### WORK REQUIRED
Copy out the entries from the line containing "You are a computer-use agent. The image" through the line containing "Action: (x=229, y=288)", swapping "Instruction" for "Goal" and keeping everything else as it is.

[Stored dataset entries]
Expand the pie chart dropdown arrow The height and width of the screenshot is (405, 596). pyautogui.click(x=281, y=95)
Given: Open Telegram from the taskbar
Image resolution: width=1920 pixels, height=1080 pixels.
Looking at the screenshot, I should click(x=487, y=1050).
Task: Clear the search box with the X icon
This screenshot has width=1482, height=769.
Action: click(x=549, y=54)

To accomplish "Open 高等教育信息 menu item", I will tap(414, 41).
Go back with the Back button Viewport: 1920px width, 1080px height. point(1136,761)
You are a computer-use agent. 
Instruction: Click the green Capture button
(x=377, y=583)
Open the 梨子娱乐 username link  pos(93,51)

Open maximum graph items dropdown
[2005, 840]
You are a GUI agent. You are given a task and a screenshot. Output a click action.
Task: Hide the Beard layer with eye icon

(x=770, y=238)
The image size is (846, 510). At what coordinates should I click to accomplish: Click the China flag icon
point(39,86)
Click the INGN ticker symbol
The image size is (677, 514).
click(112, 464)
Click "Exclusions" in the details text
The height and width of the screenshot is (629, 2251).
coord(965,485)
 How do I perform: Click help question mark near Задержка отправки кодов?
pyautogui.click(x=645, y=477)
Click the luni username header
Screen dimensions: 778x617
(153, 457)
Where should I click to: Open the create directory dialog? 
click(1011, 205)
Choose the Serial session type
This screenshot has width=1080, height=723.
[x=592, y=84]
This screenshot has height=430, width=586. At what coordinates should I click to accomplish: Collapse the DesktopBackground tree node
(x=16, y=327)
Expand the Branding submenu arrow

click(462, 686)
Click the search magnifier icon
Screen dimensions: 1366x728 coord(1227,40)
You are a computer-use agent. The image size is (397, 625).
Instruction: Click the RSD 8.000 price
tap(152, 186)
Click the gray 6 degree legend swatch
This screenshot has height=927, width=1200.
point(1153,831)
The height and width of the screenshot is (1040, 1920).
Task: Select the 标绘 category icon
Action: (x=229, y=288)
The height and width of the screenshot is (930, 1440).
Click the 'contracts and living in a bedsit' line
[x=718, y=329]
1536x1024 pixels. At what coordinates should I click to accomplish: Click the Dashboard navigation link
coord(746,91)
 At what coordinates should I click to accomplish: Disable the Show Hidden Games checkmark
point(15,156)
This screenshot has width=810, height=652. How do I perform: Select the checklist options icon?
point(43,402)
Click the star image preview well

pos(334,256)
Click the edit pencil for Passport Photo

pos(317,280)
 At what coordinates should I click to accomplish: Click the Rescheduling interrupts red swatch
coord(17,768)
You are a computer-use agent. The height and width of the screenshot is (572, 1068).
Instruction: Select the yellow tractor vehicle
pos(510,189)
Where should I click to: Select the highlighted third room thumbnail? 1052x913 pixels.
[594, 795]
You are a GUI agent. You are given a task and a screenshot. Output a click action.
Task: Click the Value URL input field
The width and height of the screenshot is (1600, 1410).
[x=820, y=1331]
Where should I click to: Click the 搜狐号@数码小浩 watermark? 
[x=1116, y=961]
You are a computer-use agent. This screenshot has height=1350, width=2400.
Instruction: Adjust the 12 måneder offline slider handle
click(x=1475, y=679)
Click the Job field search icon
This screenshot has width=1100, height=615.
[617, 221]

### THE SOLUTION
You are a computer-use agent. The image size is (397, 625).
Goal: Click the RSD 8.000 price
tap(152, 186)
Click the gray 6 degree legend swatch
This screenshot has height=927, width=1200.
point(1153,831)
The height and width of the screenshot is (1040, 1920).
Task: Select the 标绘 category icon
Action: (x=229, y=288)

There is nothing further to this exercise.